Entries provided:
═══
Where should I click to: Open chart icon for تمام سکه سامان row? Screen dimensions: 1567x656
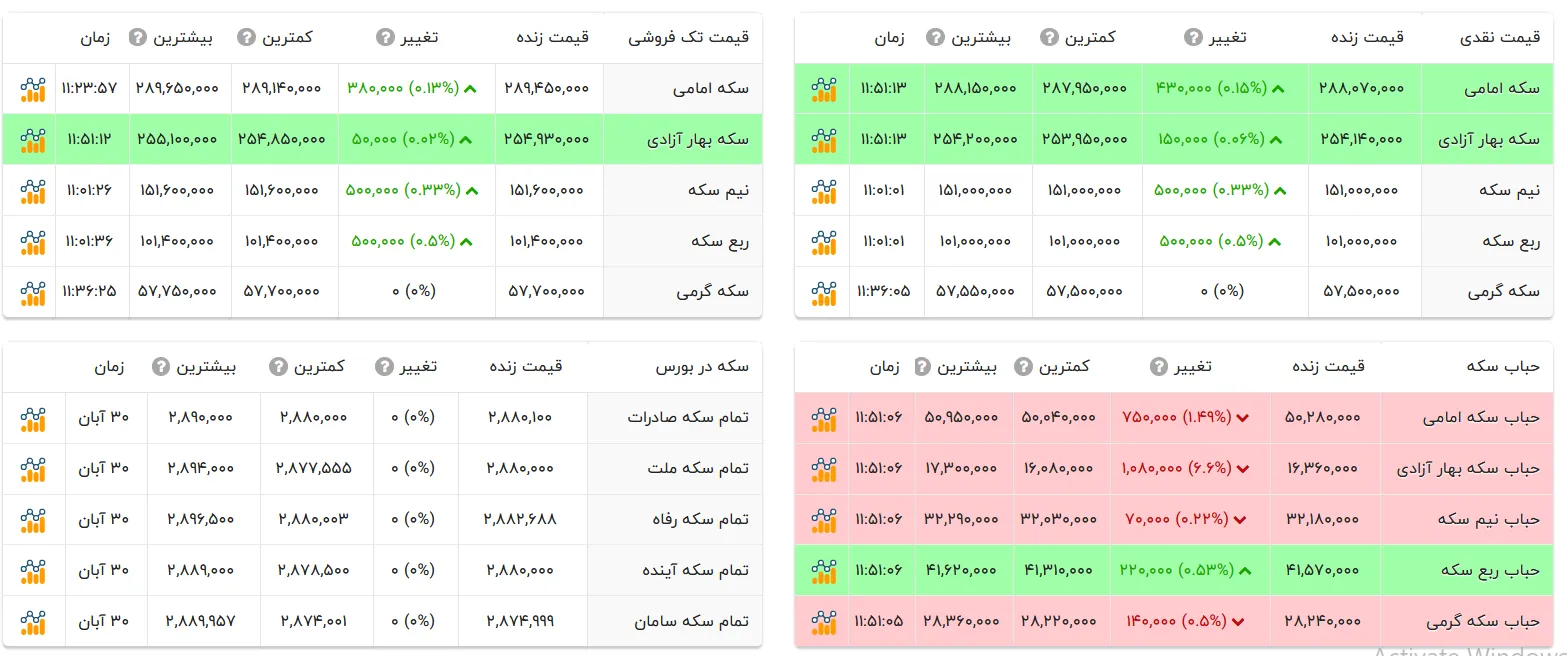coord(33,622)
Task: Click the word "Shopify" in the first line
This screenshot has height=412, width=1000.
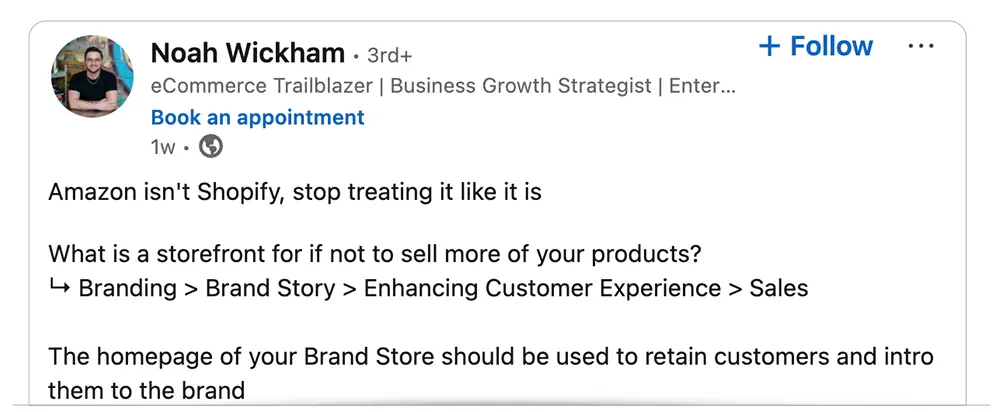Action: [x=240, y=193]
═══
What you need to do:
Strip out the pictures and reproduce the remaining material above exactly.

Solution:
Where should I click to: Open chart icon for تمام سکه سامان row? Screen dimensions: 1567x656
coord(33,622)
Task: Click the word "Shopify" in the first line
This screenshot has height=412, width=1000.
Action: [x=240, y=193]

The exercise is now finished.